WHAT YOU WILL DO:
Copy out the entries below exactly as they stand, but only from the line containing "Instruction: Click result['recordsTotal'] key" through the line containing "Task: Enable the Project-Index-Page toggle".

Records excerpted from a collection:
***

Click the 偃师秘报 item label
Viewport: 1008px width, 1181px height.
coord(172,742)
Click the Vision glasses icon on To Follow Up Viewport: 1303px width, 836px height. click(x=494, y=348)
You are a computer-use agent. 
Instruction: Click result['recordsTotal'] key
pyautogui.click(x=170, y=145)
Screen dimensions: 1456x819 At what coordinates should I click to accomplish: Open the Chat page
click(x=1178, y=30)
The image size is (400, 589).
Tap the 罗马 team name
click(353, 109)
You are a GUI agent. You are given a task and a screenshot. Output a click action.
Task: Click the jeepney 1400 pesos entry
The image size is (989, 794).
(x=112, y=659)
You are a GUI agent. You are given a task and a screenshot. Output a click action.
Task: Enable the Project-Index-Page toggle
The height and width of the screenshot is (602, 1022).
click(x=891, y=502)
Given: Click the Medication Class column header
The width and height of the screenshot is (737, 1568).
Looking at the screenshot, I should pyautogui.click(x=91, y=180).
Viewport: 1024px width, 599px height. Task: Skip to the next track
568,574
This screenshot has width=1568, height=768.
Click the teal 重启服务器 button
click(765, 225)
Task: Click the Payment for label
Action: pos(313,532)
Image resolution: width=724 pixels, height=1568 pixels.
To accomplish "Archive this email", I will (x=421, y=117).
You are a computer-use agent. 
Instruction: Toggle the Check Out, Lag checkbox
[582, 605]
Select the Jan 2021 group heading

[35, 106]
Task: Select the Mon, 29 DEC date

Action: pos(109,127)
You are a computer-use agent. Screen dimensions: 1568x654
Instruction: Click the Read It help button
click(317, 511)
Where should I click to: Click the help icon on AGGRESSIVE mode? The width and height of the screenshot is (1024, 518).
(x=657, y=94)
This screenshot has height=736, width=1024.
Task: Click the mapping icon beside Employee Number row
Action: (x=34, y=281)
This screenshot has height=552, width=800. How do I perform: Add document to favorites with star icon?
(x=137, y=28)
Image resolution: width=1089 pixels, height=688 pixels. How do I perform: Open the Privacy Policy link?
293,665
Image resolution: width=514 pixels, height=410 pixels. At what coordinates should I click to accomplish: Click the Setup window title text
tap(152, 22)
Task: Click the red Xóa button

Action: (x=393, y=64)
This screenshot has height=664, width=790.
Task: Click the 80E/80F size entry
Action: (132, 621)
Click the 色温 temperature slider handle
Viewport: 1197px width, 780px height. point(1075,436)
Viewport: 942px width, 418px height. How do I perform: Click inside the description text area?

***

WRITTEN SOLUTION:
Instruction: Click result['recordsTotal'] key
pyautogui.click(x=170, y=145)
Screen dimensions: 1456x819 At what coordinates should I click to accomplish: Open the Chat page
click(x=1178, y=30)
The image size is (400, 589).
Tap the 罗马 team name
click(353, 109)
You are a GUI agent. You are given a task and a screenshot. Output a click action.
Task: Click the jeepney 1400 pesos entry
The image size is (989, 794).
(x=112, y=659)
You are a GUI agent. You are given a task and a screenshot. Output a click action.
Task: Enable the Project-Index-Page toggle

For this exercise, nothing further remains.